** begin DOCUMENT **
# Incorrect GPU fan reporting in GPU-Z



## streetwolf (Sep 4, 2019)

My card: EVGA GeForce RTX 2080 Ti FTW3 GAMING.

My graphics card has three fans.  The first is always running.  However, GPU-Z shows a Fan 1 and 2 which look as if they are really the same fan.  When I load my GPU at 100% the other two fans kick in but GPU-Z still has the same two fans showing.  They do have higher RPM's but they are always the same value.  Comparing fans using HWinfo it will only show one fan when the GPU isn't under load and when all three fans are going they will all be displayed with slightly different RPM's which tells me, unlike GPU-Z that fan 1 and fan 2 are not the same fan.  I think the problem lies in i2c.

I also have a similar problem with the program SIV.  I am working with the Developer on fixing this as I speak.  He is the one that says it's an i2c issue.  I sent him some dumps for debugging.


----------



## red-ray (Oct 12, 2019)

streetwolf said:


> I also have a similar problem with the program SIV.  I am working with the Developer on fixing this as I speak.  He is the one that says it's an i2c issue.  I sent him some dumps for debugging.


Not quite, I said SIV had an issue with reading I2C which is subtilty different and now resolved.

Either way I expect I adjusted SIV to report all 3 fans and in the last save file you sent on 2019-09-06 @ 09:23:49 it did (Note fans 1 + 2 were reported twice, once via NVAPI and again via the I2C). Since then I have tidied things up, but I can't find a reply to my email about this, did you send one?
** end DOCUMENT **
** begin DATA SECTION **
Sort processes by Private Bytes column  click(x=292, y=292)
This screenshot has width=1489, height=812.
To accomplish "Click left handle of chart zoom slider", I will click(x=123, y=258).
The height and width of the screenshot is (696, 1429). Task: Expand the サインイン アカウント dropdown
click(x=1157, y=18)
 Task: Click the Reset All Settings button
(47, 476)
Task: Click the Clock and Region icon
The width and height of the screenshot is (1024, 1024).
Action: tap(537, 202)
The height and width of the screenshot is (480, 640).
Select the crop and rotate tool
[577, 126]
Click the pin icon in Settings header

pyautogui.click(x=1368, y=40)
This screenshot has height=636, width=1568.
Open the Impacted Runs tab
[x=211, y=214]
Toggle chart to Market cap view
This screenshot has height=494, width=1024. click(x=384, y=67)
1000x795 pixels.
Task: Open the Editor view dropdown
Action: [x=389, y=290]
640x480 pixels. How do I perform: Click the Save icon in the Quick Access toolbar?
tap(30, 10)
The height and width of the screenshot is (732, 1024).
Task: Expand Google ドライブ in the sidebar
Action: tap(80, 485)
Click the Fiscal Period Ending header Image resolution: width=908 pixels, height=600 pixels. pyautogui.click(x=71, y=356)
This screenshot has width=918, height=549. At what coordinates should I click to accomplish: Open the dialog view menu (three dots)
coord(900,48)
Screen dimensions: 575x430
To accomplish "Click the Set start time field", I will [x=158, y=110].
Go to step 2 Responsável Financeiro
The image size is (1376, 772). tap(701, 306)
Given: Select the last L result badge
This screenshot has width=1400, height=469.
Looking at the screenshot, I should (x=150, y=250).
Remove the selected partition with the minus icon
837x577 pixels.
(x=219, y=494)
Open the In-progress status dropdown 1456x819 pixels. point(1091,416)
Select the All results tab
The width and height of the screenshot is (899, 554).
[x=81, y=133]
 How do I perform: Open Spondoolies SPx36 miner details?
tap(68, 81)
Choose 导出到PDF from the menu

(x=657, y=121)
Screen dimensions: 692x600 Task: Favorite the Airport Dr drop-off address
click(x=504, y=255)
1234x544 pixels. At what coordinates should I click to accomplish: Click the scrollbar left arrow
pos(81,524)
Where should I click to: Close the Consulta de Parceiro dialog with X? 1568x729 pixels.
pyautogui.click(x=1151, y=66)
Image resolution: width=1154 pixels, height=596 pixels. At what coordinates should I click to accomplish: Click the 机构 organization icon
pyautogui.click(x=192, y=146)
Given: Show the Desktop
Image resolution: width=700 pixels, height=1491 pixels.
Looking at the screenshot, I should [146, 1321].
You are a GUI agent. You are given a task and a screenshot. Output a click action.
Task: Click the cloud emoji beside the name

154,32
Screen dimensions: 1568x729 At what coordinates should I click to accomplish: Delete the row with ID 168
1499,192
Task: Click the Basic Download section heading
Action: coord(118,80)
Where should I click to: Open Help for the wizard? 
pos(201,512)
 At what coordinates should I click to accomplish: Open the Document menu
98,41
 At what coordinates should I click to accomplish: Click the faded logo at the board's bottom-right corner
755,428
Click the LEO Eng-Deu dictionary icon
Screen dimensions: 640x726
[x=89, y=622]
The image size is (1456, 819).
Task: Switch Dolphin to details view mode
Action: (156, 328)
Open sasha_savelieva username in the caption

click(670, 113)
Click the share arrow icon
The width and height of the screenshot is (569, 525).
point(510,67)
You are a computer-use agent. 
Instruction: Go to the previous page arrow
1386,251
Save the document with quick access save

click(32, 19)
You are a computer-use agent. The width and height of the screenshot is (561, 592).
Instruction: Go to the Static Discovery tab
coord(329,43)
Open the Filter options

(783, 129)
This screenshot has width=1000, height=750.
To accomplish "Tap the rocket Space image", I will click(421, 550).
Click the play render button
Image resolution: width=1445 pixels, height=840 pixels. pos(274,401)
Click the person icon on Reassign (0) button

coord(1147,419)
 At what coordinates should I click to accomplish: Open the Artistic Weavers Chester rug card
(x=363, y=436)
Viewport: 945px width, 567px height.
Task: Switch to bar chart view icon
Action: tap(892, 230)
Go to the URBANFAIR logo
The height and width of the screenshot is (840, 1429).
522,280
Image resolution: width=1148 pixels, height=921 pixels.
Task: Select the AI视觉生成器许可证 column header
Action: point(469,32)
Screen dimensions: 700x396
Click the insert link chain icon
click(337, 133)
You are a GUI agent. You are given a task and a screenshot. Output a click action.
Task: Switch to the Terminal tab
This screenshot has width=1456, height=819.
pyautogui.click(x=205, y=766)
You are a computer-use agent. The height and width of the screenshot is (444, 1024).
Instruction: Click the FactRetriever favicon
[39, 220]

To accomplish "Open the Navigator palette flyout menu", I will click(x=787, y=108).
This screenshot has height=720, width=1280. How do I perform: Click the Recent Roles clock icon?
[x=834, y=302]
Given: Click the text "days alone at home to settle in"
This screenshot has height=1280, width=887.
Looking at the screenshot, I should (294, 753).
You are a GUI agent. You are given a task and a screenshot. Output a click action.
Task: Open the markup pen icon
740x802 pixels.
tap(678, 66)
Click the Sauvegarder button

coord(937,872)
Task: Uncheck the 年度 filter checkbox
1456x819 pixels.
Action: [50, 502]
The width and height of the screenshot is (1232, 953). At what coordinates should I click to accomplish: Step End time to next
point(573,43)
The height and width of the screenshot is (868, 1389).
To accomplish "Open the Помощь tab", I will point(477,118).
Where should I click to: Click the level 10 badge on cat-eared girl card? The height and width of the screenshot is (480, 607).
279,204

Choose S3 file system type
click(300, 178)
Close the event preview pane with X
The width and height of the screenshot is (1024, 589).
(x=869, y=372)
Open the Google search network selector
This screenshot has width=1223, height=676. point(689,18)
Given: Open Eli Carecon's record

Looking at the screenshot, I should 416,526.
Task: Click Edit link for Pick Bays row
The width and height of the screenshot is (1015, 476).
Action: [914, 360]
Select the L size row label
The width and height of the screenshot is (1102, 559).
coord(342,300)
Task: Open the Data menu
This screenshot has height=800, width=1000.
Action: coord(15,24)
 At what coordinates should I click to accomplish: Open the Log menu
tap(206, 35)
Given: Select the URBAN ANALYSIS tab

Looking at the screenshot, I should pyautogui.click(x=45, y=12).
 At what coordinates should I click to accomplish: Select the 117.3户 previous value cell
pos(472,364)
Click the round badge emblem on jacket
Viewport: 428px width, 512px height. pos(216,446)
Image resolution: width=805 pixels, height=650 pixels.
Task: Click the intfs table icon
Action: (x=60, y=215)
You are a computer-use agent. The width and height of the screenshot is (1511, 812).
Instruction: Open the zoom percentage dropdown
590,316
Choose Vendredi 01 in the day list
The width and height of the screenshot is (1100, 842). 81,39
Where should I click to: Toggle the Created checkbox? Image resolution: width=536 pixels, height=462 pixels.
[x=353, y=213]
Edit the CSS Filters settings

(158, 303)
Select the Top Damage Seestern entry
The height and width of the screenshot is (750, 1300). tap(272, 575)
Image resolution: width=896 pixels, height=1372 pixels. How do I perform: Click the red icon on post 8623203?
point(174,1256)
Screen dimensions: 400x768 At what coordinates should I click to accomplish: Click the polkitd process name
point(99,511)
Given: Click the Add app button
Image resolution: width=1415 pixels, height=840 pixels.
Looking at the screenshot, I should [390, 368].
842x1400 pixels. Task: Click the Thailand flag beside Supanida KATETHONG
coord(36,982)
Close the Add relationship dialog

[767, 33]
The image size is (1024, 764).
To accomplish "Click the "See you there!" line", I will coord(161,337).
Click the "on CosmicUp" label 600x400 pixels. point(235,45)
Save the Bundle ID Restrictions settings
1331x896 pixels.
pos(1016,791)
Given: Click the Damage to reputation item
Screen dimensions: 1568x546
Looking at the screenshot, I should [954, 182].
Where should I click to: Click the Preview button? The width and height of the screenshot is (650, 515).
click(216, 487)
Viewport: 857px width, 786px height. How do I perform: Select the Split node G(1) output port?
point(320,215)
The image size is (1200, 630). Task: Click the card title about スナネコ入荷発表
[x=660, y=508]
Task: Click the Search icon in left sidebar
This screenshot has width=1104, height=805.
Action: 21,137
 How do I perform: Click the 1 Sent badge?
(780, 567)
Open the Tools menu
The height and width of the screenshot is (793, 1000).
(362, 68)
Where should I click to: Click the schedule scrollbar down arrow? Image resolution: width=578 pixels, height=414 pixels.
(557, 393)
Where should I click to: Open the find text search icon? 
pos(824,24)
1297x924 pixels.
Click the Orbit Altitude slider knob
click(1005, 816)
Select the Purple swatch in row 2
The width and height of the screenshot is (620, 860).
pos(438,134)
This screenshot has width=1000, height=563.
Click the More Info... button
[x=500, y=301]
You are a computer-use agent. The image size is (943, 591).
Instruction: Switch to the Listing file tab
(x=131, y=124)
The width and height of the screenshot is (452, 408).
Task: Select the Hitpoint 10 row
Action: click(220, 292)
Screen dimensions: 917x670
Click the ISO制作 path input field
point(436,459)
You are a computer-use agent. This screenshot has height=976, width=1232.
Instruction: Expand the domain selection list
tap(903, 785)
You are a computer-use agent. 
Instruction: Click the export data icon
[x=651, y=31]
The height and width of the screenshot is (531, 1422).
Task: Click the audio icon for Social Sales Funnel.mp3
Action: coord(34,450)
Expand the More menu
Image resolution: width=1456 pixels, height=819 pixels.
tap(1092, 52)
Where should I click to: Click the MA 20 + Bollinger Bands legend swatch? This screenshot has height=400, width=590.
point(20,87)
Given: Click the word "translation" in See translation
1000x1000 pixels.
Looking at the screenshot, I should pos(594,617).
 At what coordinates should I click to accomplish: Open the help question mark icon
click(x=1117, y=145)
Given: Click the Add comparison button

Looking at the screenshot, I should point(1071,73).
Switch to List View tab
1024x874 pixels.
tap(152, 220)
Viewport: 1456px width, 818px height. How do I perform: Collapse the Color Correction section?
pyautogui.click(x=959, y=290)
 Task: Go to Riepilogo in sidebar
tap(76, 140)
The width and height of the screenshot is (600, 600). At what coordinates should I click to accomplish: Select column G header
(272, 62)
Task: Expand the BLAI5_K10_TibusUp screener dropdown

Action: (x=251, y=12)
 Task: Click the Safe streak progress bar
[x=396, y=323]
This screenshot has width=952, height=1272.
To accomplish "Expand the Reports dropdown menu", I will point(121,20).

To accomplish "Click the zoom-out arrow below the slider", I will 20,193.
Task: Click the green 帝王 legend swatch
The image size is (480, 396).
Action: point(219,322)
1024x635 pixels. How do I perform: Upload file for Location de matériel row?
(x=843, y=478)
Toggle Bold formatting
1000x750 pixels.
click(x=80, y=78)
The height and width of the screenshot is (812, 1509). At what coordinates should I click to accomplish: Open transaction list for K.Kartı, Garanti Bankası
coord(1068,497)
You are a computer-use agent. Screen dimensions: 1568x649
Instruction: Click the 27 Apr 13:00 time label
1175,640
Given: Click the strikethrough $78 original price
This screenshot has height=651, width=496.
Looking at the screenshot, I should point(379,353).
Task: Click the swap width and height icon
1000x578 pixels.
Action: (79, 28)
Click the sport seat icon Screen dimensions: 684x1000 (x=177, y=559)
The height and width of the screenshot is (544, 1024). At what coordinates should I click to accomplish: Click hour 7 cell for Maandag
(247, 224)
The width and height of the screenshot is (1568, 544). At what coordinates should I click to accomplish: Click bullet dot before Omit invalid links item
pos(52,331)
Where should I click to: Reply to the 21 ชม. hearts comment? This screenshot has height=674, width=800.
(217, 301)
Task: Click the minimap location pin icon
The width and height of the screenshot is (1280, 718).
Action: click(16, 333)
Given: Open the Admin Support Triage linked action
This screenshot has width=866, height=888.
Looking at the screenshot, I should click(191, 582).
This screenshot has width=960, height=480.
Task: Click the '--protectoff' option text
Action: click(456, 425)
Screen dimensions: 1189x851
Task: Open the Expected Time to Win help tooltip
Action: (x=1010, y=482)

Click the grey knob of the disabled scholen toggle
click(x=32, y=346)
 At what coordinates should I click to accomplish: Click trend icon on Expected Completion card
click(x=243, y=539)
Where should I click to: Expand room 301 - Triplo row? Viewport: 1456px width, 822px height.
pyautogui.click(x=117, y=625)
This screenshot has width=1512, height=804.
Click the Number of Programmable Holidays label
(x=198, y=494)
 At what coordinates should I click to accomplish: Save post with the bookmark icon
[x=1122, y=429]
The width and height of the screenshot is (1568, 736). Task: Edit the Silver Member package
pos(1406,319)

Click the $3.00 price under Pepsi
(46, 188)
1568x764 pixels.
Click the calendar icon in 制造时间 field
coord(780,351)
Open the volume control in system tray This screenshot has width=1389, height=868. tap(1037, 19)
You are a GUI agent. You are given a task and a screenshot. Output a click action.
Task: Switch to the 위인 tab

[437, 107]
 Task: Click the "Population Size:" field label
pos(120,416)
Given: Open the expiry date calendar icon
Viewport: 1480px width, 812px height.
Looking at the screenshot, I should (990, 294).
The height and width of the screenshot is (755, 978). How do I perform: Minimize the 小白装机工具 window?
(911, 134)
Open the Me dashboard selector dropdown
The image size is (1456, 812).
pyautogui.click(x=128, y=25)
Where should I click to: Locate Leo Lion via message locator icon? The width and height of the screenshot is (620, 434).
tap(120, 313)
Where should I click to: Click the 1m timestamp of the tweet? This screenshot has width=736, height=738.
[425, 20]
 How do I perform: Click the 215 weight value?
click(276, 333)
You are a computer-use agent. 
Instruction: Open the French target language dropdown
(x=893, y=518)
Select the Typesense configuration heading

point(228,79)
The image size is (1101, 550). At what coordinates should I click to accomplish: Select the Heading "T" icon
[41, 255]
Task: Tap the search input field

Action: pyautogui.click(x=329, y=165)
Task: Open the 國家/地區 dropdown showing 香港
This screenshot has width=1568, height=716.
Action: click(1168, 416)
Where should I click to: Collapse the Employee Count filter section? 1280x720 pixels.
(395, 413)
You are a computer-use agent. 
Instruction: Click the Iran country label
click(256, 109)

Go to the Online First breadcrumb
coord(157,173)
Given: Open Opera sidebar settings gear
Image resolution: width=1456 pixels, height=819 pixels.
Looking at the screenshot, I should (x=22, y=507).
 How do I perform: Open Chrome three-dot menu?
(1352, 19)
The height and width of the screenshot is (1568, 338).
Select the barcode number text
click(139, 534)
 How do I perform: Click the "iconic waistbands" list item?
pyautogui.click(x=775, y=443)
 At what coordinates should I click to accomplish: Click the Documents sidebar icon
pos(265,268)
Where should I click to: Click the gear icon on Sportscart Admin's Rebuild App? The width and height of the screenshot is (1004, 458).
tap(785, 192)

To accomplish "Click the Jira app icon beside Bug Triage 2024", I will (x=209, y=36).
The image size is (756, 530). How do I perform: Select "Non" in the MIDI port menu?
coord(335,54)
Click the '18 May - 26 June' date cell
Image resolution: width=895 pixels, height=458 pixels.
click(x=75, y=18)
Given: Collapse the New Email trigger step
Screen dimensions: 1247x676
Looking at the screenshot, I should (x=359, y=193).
** end DATA SECTION **
§ **GOALS**
a: Which graphics card does streetwolf own, according to the GPU-Z fan thread?
b: Reproduce word for word the passage of the GPU-Z fan thread from "## streetwolf (Sep" to "lies in i2c.".
Rely only on the GPU-Z fan thread for your answers.

§ **EXPECTED ANSWERS**
a: An EVGA GeForce RTX 2080 Ti FTW3 GAMING.

b:
## streetwolf (Sep 4, 2019)

My card: EVGA GeForce RTX 2080 Ti FTW3 GAMING.

My graphics card has three fans.  The first is always running.  However, GPU-Z shows a Fan 1 and 2 which look as if they are really the same fan.  When I load my GPU at 100% the other two fans kick in but GPU-Z still has the same two fans showing.  They do have higher RPM's but they are always the same value.  Comparing fans using HWinfo it will only show one fan when the GPU isn't under load and when all three fans are going they will all be displayed with slightly different RPM's which tells me, unlike GPU-Z that fan 1 and fan 2 are not the same fan.  I think the problem lies in i2c.